В «Броненосце „Потемкине“ один герой — сам броненосец, восставшие матросы. Второй герой — сочувствующий им город, народ.
Анализ героев идет путем новых художественных сцеплений и сопоставлений. Человек не исчез, но он не заслоняет собой толпы. Лес начинает появляться не заслоненным деревьями, а состоящим из деревьев.
Человек живет, как бы забывая о себе, но рядом с ним живет все окружающее. Мир не только переосмыслен, он увиден целиком в своем развитии.
Все было снято как будто без внесения личности художника: нет никакого сопровождающего текста, надписи коротки. Они читались зрителем и как будто были его голосом.
Но художник отобразил себя, выразил себя и увидел себя в самой объективной действительности, которая показана с предельной документальностью и в то же время с художественным пафосом и неожиданной изобретательностью.
Таковы картины Довженко «Арсенал», «Земля». В них природа и вся обстановка осмыслены людским к ним отношением, как бы отражают борьбу и симпатии людей, людей революции.

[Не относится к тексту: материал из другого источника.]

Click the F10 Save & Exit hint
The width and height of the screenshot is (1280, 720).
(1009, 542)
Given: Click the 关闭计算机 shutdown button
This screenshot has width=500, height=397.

В Советской России не появилось искусства «потерянного поколения». «Потерянное поколение» на Западе во времени жизни синхронно с творчеством Горького, Маяковского, Эйзенштейна, Пудовкина, Довженко, Шолохова.

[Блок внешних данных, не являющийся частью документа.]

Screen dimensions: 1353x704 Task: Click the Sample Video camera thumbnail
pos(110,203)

Название школы обычно связывают с именем Ремарка — превосходного писателя, который в своем романе «На Западном фронте без перемен» показал гибель людей и надежд поколения.
Ремарк — немец, он принадлежит к писателям побежденного народа, но от имени «потерянного поколения» выступали многие писатели французы, англичане, американцы.

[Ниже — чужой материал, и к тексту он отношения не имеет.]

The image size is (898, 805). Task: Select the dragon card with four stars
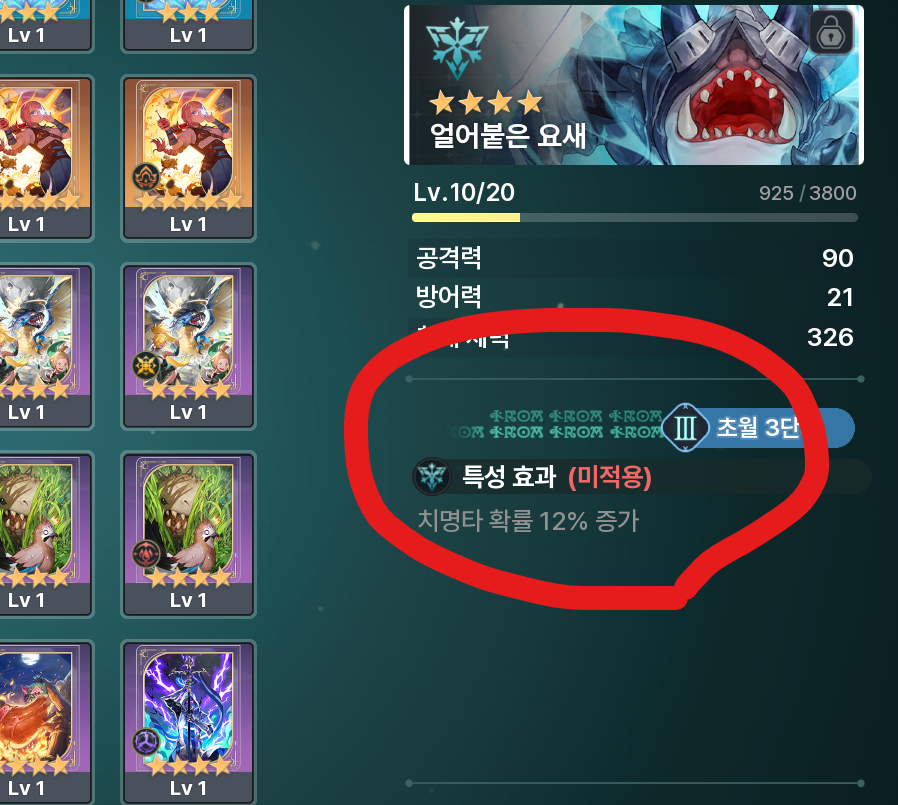188,346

Это было поколение людей обезнадеженных, потому что тот путь, по которому они шли, оказался закрытым; осмотревшись, поколение пришло в долгое отчаяние.
«Потерянного поколения» в Советском Союзе нет, потому что и в той войне единственным моральным победителем оказалась Россия, которая стала Страною Советов.
Не надо думать, что представители направления социалистического реализма — люди, растворившиеся в коллективе; нет, они нашли себя в коллективе.
Это ясно в творчестве Маяковского; этого человека в его поэмах мы видим с его походкой, возрастом, ростом, складом губ, но видим вместе с вырастившим его народом.
Мы не говорим, что писатели «потерянного поколения» не представляют интереса для нашей страны.
У нас любят Хемингуэя, Ремарка.
«Три товарища» Ремарка — одна из любимых книг Москвы. Ее читают в старых, деревянных домах города и берут с собой, переезжая в новые дома, читают на стройках. Это книга о товарищах, книга о воле оставаться вместе, помогая друг другу; в ней «потерянное поколение» пытается защищаться.
Вообще в искусстве мало что проходит бесследно, так же как мало проходит до конца и в технике. Новое не вытесняет старое, а изменяет сферу его применения и функцию.
Дымили пароходы, но продолжали плыть и корабли под парусами, паруса даже стали для молодежи более красивыми.
Летят над страной «ТУ» нарастающих номеров, — я и сейчас, сидя над рукописью, слышу шум самолета, — но голоса тепловоза и электрички не умолкают.
2
То, что пишут китайские, американские, немецкие, арабские писатели, то, что пишут писатели Индии, писатели Африки, — это нужно для всего человечества. Можно даже сказать, что только сейчас вместо понятия культуры Европы, Азии, Африки заново и навсегда появилось представление об общечеловеческой культуре.
Мы не наследники отдельных демократически настроенных писателей, а наследники античной культуры, культуры Индии, культуры Египта и в то же время наследники Шекспира и Диккенса.
Это не означает, что мы всеядны, но дело в том, что мир един, как едино небо над нами, и выводы, которые делает человечество, основаны на общем труде человечества.
У истории много попыток, много решений, но есть общие выводы; то, что было сделано прежде, — это не собрание ошибок, а множество усилий в решении различных задач. Они создают переход к новым методам знания, новое приближение в познании действительности.
Мы хотим видеть путь своей жизни включенным в карту мира и миг своей жизни включенным в историю.
Есть сказка о том, как молодую мать и ее ребенка враги посадили в бочку и бочку бросили в море. Море шумело, носило молодого богатыря.
Пушкин богатыря этого назвал Гвидоном. В бочке слышен был гул волн; ощущалось движение волн; в ней была духота человеческого дыхания.